TEXTO PROPORCIONADO.
# # # #

La conmemoración del Primer Centenario de la Independencia (1921), al que siguió poco después los 100 años de la victoria de Ayacucho (1924), fueron utilizados por el leguiísmo como medio de propaganda política en el país y el extranjero. Pero fue el primero el que despertó el mayor interés y se celebró con el mayor despliegue posible.
Leguía fue quien personalmente supervisó los detalles del notable acontecimiento. La idea era hacer converger en Lima a representantes de todo el continente americano y de selectos países europeos. La invitación se extendió, en primer lugar, al aliado del régimen, los Estados Unidos, y también a los vecinos “conflictivos” como Brasil, Ecuador, Bolivia y Colombia. Quedó excluido Chile al no haberse resuelto aún el problema del plebiscito de Tacna y Arica. La Cancillería, a cargo de Alberto Salomón, dio a conocer la lista definitiva de invitados en octubre de 1920: confirmaron su asistencia 16 embajadas y 13 misiones especiales de todo el mundo. A España se le asignó un lugar de honor y al Secretario de la embajada del Perú en Madrid, Oscar Barrenechea, se le encomendó la invitación a Su Majestad Alfonso XIII, gestión que finalmente no llegó a buen término; en su lugar vino, presidiendo una nutrida delegación, Cipriano Muñoz y Manzano, Conde de la Viñaza y Grande de España, con la categoría de Embajador Extraordinario.

# # # #

CONJUNTO DE DATOS.
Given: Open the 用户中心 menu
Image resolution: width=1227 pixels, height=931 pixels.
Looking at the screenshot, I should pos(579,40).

# # # #

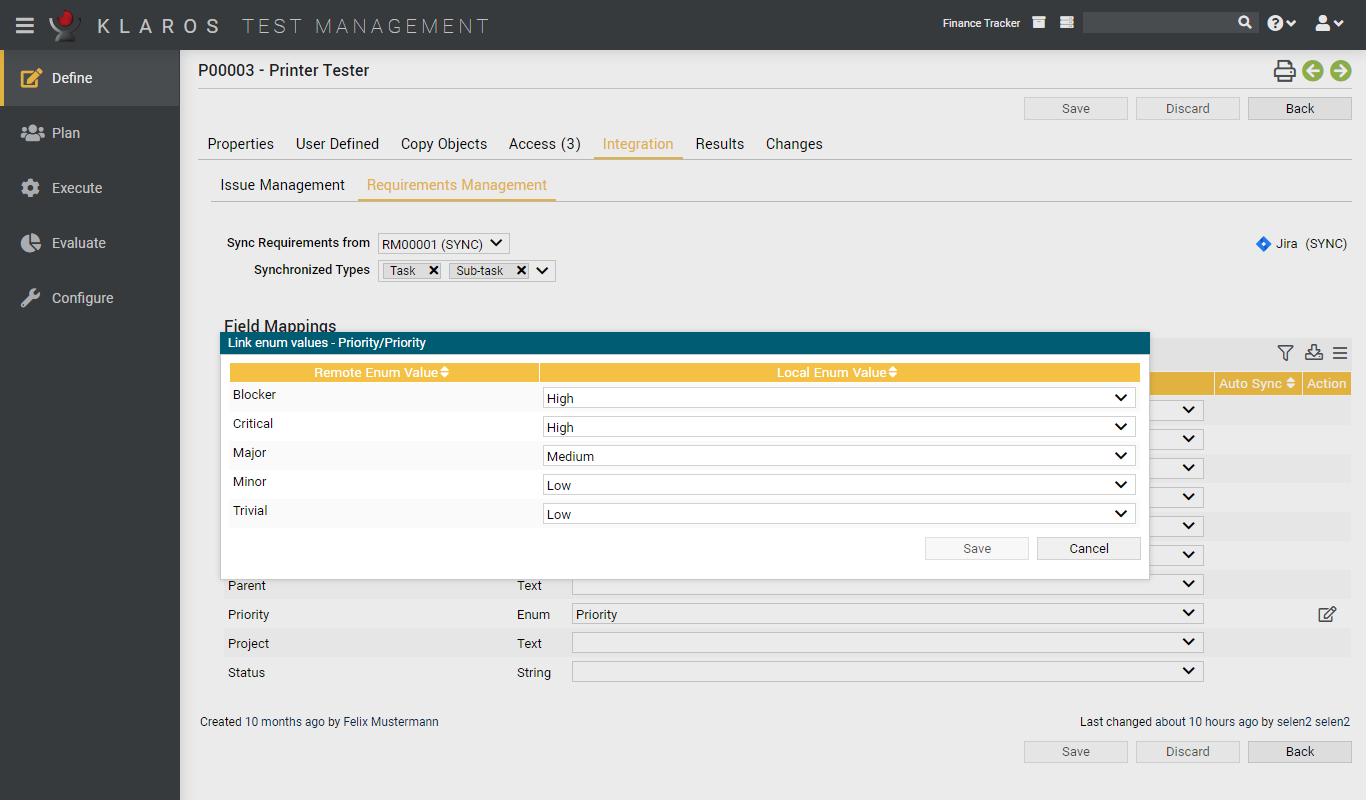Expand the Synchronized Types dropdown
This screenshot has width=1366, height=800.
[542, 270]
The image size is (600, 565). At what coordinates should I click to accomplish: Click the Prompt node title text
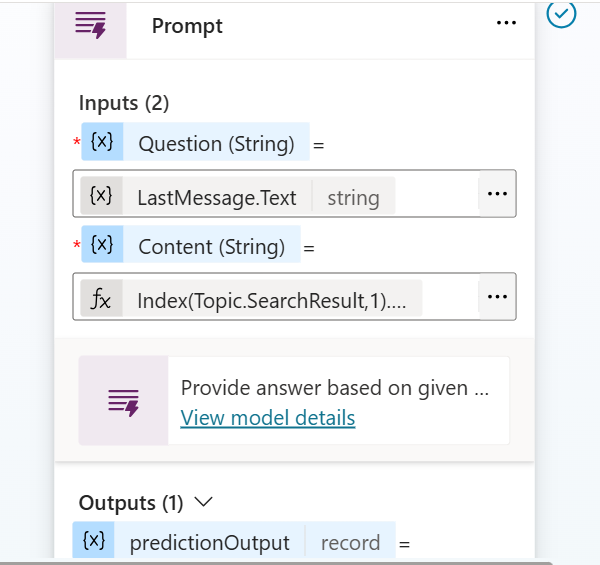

# # # #

RETO A.
Copia del texto sobre el Centenario de la Independencia todo lo que va desde "La conmemoración del" hasta "mayor despliegue posible.".
RETO B.
Convierte en una lista breve el párrafo del texto sobre el Centenario que empieza con "Leguía fue quien personalmente supervisó" y conserva sus datos principales.
RETO C.
Según el texto sobre el Centenario, ¿quién estaba a cargo de la Cancillería?

RESPUESTA ESCRITA A.
La conmemoración del Primer Centenario de la Independencia (1921), al que siguió poco después los 100 años de la victoria de Ayacucho (1924), fueron utilizados por el leguiísmo como medio de propaganda política en el país y el extranjero. Pero fue el primero el que despertó el mayor interés y se celebró con el mayor despliegue posible.

RESPUESTA ESCRITA B.
- Leguía supervisó en persona los detalles de la celebración.
- El objetivo era reunir en Lima a representantes de toda América y de algunos países europeos.
- Se invitó a Estados Unidos, aliado del régimen, y a vecinos "conflictivos" como Brasil, Ecuador, Bolivia y Colombia.
- Chile quedó excluido porque el plebiscito de Tacna y Arica seguía sin resolverse.
- En octubre de 1920, la Cancillería, a cargo de Alberto Salomón, publicó la lista definitiva: asistirían 16 embajadas y 13 misiones especiales.
- España recibió un lugar de honor. Se encargó a Oscar Barrenechea invitar a Alfonso XIII, pero la gestión fracasó.
- En su lugar llegó Cipriano Muñoz y Manzano, Conde de la Viñaza, como Embajador Extraordinario al frente de una nutrida delegación.

RESPUESTA ESCRITA C.
Alberto Salomón.